中国はWHOにコロナウイルス隠蔽の協力を求めた、と独情報機関が結論―【私の論評】コロナ禍を奇貨に日本は、侵略されかねない隣人がいることを前提として非常時の対策を練り直せ(゚д゚)!

中国はWHOにコロナウイルス隠蔽の協力を求めた、と独情報機関が結論

<引用元:デイリー・コーラー 2020.5.9

中国の習近平主席は自ら、コロナウイルス発生に関する重大情報の公開を遅らせるようWHOに求めた、とドイツ情報機関は結論付けた。

独シュピーゲル誌によると、習はWHOのテドロス事務局長と1月21日に面談し、ヒト・ヒト感染に関する情報を伏せ、世界的パンデミックの宣言を遅らせるよう求めた。中国はパンデミックに経済的な責任を負うべき、という意見が高まる中でのニュースだ。

1月21日に面談したWHOのテドロス事務局長(左)と、習近平

「BND(ドイツ連邦情報局)が下した裁決は厳しいものだ。ウイルスとの戦いにおける北京の情報政策において、6週間とまではいかなくても少なくとも4週間が失われたとしている」とシュピーゲルは報じた。

独情報機関による進展は、同様に中国のコロナウイルス対応を調査する米国政治家の注目を集めた。

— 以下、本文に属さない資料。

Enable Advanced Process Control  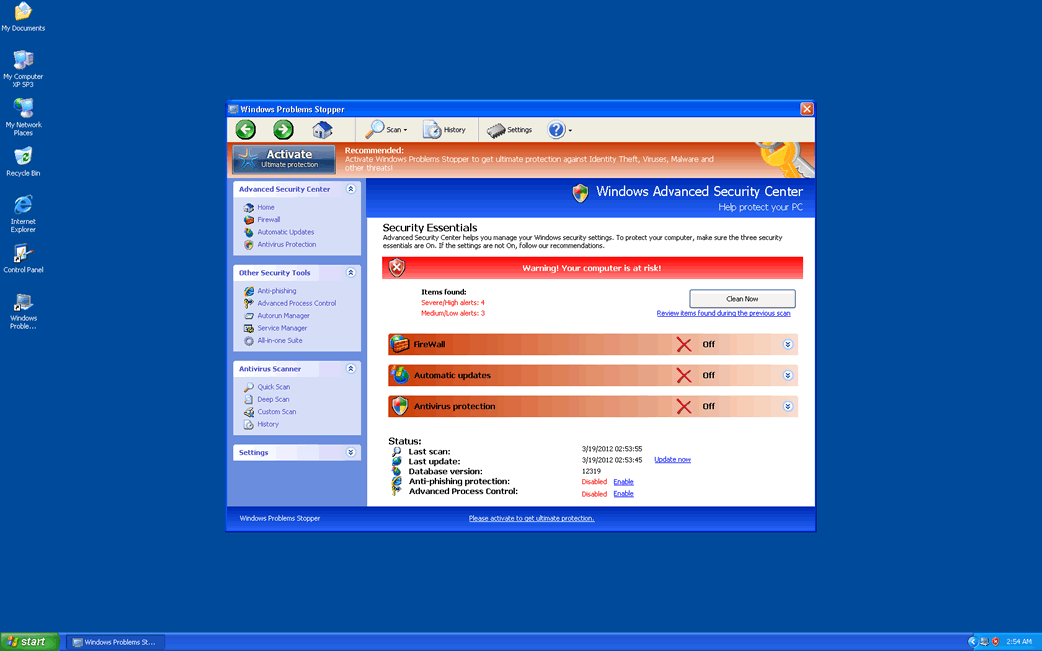coord(623,492)
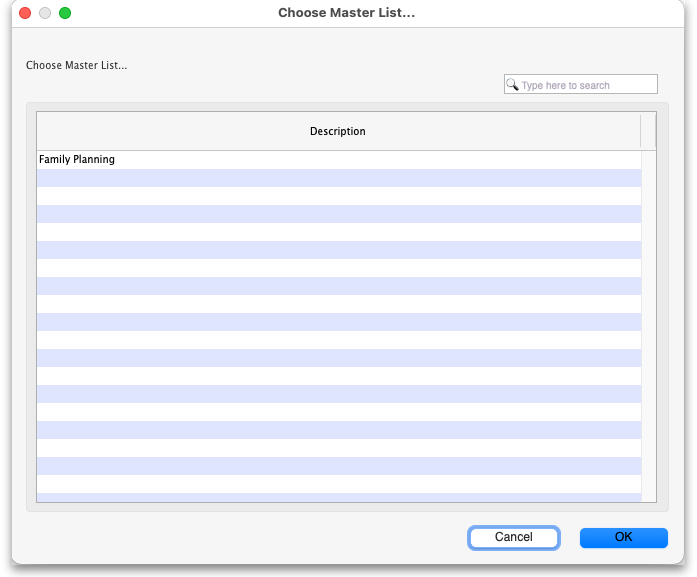Viewport: 697px width, 577px height.
Task: Click the narrow header cell right of Description
Action: tap(648, 132)
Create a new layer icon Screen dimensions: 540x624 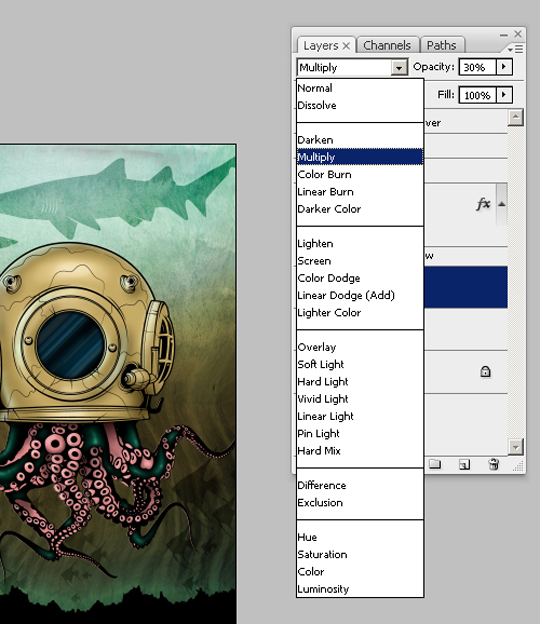[464, 464]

「我々はまだこの報道の確認作業中だ。だがもし事実であると分かれば、テドロス事務局長が中国共産党の隠蔽で彼らと共謀したことを示す一層の証拠となり、WHOのトップには不適格ということになる」と、テキサス州の共和党下院議員で、下院中国タスクフォース委員長を務めるマイケル・マコールは本紙に語った。

BNDは連邦情報局を意味するドイツ語の頭文字だ。3月初めに発表されたある研究によると、4週間から6週間の追加準備期間があれば、世界的なパンデミックを完全に回避できた可能性がある。サウサンプトン大学の研究者は、中国がわずか3週間だけ早く行動を起こして情報を公表していれば、感染拡大を95パーセントは縮小できていたことを発見した。

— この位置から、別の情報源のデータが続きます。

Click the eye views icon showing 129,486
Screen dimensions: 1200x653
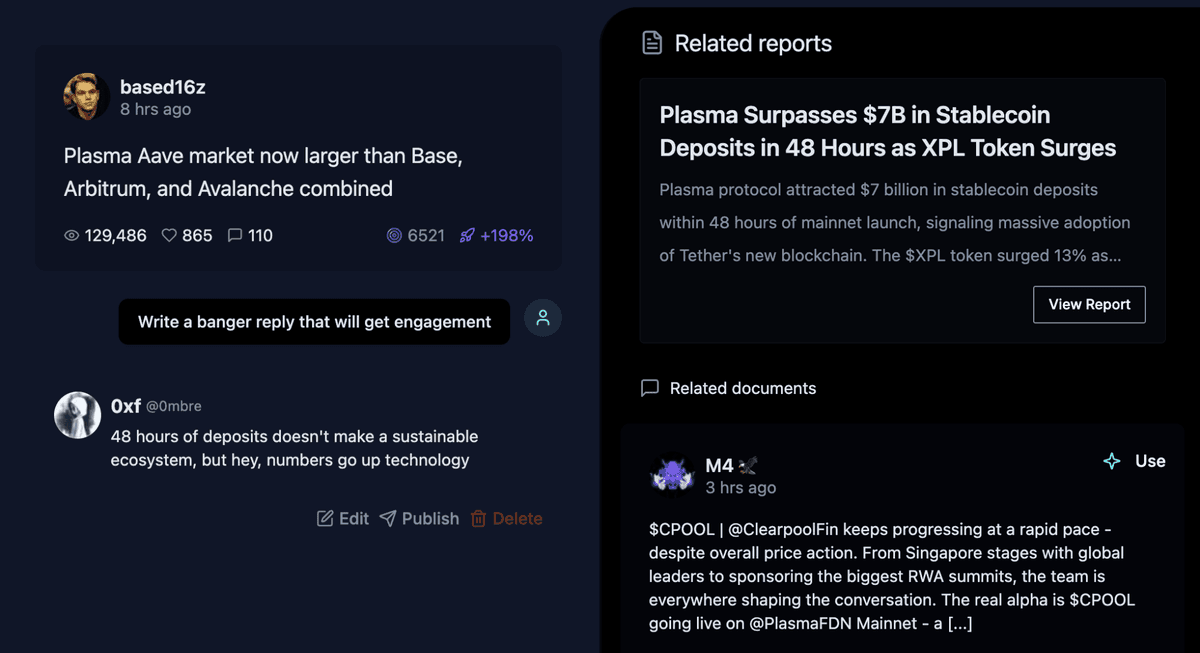coord(70,235)
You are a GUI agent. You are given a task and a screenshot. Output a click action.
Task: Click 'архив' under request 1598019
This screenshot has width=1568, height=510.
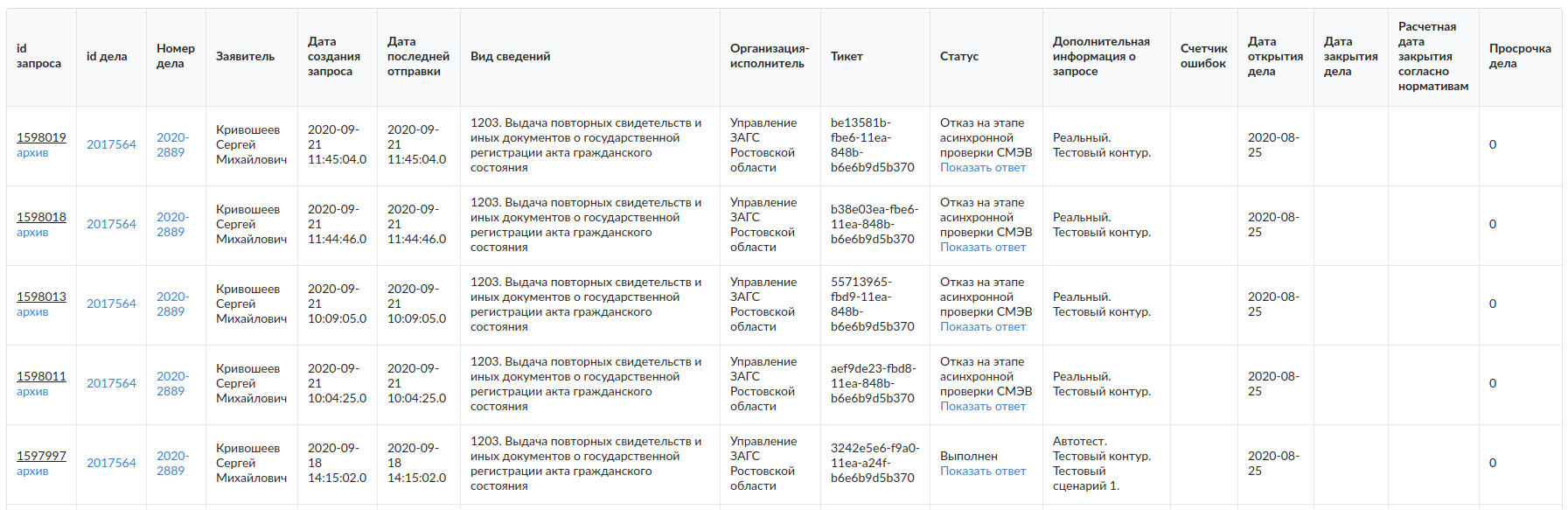tap(32, 153)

米情報機関は同様に、中国が武漢や他の場所でのコロナウイルス発生において感染者数と死者数の両方を改ざんしたという結論を3月中旬までに出した。

中国政府の公式集計では、武漢での死者数をおよそ3,500人としているが、本当の数字は4万人であることを示す証拠がある

ドナルド・トランプ大統領の政権は、中国のパンデミック対応を痛烈に批判しており、「認識しながら」コロナウイルス拡大の一因となっていたことが分れば、処罰を受けるべきだとしている。

ホワイトハウスは本紙からのコメントの要求に直ちに回答しなかった。

【私の論評】コロナ禍を奇貨に日本は、侵略されかねない隣人がいることを前提として非常時の対策を練り直せ(゚д゚)!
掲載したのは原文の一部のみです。